Selected text:
#####

On April 1 the Strangeways prison riot began on April 1 after inmates, complaining about the conditions in which they were being kept, took control of the jail. It lasted for 25 days under the almost constant glare of the media spotlight. It left two men dead and 194 injured and was followed by 51 criminal trials and a public inquiry that resulted in sweeping changes to the penal system, including an end to "slopping out", whereby prisoners had to urinate and defecate in buckets in their cell, the appointment of a prisons ombudsman and the introduction of telephones on landings so prisoners could keep in touch with their families.

The 2000s

An artists impression of Metrolink, which launched on April 6, 1992 (Museum of Transport, Greater Manchester)

Just before dawn on April 6, 1992 a new era in public transport in Manchester began when the first ever Metrolink service departed Bury for Victoria station. Three months later the Queen would visit that same platform to officially launch the Metrolink network.

And, on September 10, 1998 Manchester’s also underwent a retail revolution when the Trafford Centre opened. Built at a cost of £600m the mall was the third largest in the UK. But it sparked one of the longest and most expensive planning processes in history – with the row eventually decided in the House of Lords – after widespread concerns were raised about the impact the centre would have on surrounding towns and cities.


David Beckham and Kirsty Howard handing the Queens Jubilee Baton to Queen Elizabeth II after its final leg around the city of Manchester stadium, at the opening ceremony of the Commonwealth Games (PA)

The Queen was back in Manchester on July 25, 2002 for the opening ceremony of the Commonwealth Games. Costing £330m, Manchester 2002 was the largest Commonwealth Games in history. It's come to be regarded as a turning point in Manchester's history, building on the transformation kickstarted by the 1996 IRA bomb by bringing back to life deprived districts and regenerating vast parts of the city.

It saw the construction of several state-of-the art sporting facilities in east Manchester including the velodrome, tennis centre and the City of Manchester Stadium, without which it’s hard to imagine the Abu Dhabi takeover of the Manchester City and the billions of pounds that subsequently flowed into the club and city.

The Beetham Tower (Manchester Evening News)

The regeneration of Salford Quays began in earnest with the opening of, first, The Lowry art gallery and theatre in October 2000 then the Imperial War Museum North two years later. That same year the controversial redesign of Piccadilly Gardens was completed – and we’re all still arguing about it now. And Manchester’s skyscraper boom began in 2006 when the 47 storey Beetham Tower – then the tallest building in the UK outside London – opened.

#####

Supplied material:
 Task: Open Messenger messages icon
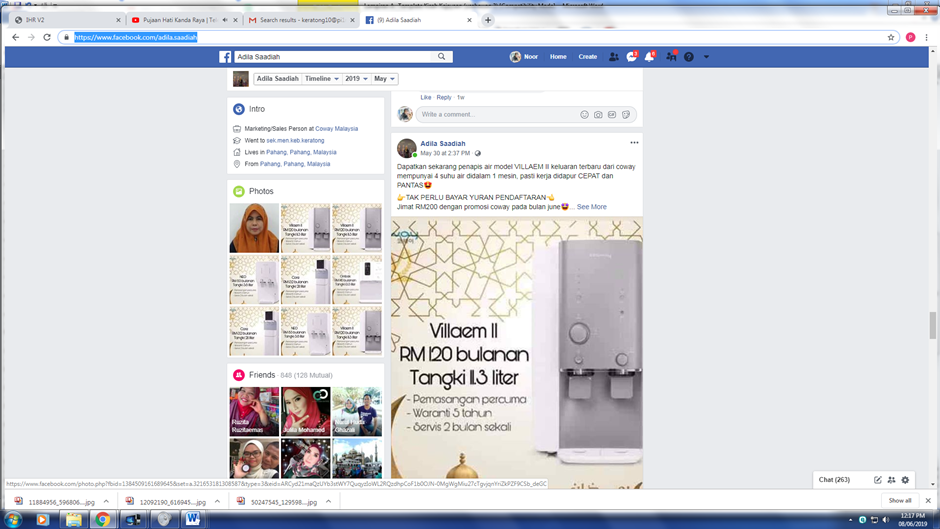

#####

Things to do:
[1] Please translate this sentence from the Manchester history text into Spanish: "Three months later the Queen would visit that same platform to officially launch the Metrolink network."
[2] Write the next few sentences of the Manchester history text, picking up after its final sentence about the Beetham Tower.

Answers to the problems:
[1] Tres meses después, la reina visitaría ese mismo andén para inaugurar oficialmente la red Metrolink.

[2]
The 2010s

Floral tributes in St. Annes Square to those who lost their lives in the Manchester Arena terror attack (Manchester Evening News)

A decade marked by the terrible events of May 22, 2017, when 22 people were killed and hundreds more injured after Islamic terrorist Salman Abedi detonated a suicide bomb at Manchester Arena following a concert by Ariana Grande.

It was the deadliest attack of its kind in the UK since the 2005 London bombings and prompted a huge outpouring of grief.

The 2020s

Artist Peter Barber working on a mural in Manchester city centre, depicting nurse Melanie Senior, commissioned by the The National Portrait Gallery (PA)

The Covid pandemic transforms life in Greater Manchester, the country, and the world. An image of the Queen mourning alone at the funeral of her husband, Prince Philip, Duke of Edinburgh, echoes the experiences of thousands.

The Queen mourns alone at Prince Philip's funeral (PA)

Greater Manchester celebrates the Jubilee in June 2022, in a year in which temperatures soared to record levels, and Ukrainians fleeing war seek refuge in the region.

On September 8, the region mourns as the death of Queen Elizabeth II is announced at around 6.30pm.

Writing on Facebook, Manchester Evening News reader spoke for many, saying: "I am truly saddened to hear this news. She was a world figure of undisputed honesty and ethics who has been there all my life.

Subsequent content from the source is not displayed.